_Aim:_ Copy the data from the line with "620x860 pixels." through the last line, requests included. Multiply every coordinate in the answers by 1.8 and round to whole numbers, rounding halves up.

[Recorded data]
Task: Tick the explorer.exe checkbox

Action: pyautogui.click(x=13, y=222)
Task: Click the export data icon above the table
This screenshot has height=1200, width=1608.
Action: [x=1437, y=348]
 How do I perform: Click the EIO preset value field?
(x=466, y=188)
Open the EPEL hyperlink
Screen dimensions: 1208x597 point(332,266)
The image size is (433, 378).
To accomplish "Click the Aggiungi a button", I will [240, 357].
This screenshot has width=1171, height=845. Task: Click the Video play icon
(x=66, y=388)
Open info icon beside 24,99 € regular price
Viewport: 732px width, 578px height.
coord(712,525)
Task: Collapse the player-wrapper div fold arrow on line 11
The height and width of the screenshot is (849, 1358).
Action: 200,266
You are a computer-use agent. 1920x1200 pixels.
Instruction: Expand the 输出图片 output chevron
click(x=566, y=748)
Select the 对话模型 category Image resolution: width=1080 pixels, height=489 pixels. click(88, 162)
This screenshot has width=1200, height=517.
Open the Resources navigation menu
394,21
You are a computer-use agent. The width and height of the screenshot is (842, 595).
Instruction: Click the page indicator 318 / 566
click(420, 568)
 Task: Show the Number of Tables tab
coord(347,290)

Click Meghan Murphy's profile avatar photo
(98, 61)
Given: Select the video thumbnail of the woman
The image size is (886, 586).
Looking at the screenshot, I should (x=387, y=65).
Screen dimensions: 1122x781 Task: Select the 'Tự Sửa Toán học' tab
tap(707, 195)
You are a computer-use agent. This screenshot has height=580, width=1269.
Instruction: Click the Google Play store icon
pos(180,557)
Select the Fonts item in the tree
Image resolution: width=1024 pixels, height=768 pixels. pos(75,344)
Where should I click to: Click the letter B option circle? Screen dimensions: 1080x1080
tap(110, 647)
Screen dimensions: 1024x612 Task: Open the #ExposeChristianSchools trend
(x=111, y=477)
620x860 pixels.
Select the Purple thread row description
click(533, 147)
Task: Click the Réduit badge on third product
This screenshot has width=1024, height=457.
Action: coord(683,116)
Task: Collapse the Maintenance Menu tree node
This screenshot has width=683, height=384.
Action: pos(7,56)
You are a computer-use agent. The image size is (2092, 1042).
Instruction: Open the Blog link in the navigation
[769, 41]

_Result of the task:_
620x860 pixels.
Select the Purple thread row description
click(959, 265)
Task: Click the Réduit badge on third product
This screenshot has width=1024, height=457.
Action: coord(1229,209)
Task: Collapse the Maintenance Menu tree node
This screenshot has width=683, height=384.
Action: pos(13,101)
You are a computer-use agent. The image size is (2092, 1042).
Instruction: Open the Blog link in the navigation
[1384, 74]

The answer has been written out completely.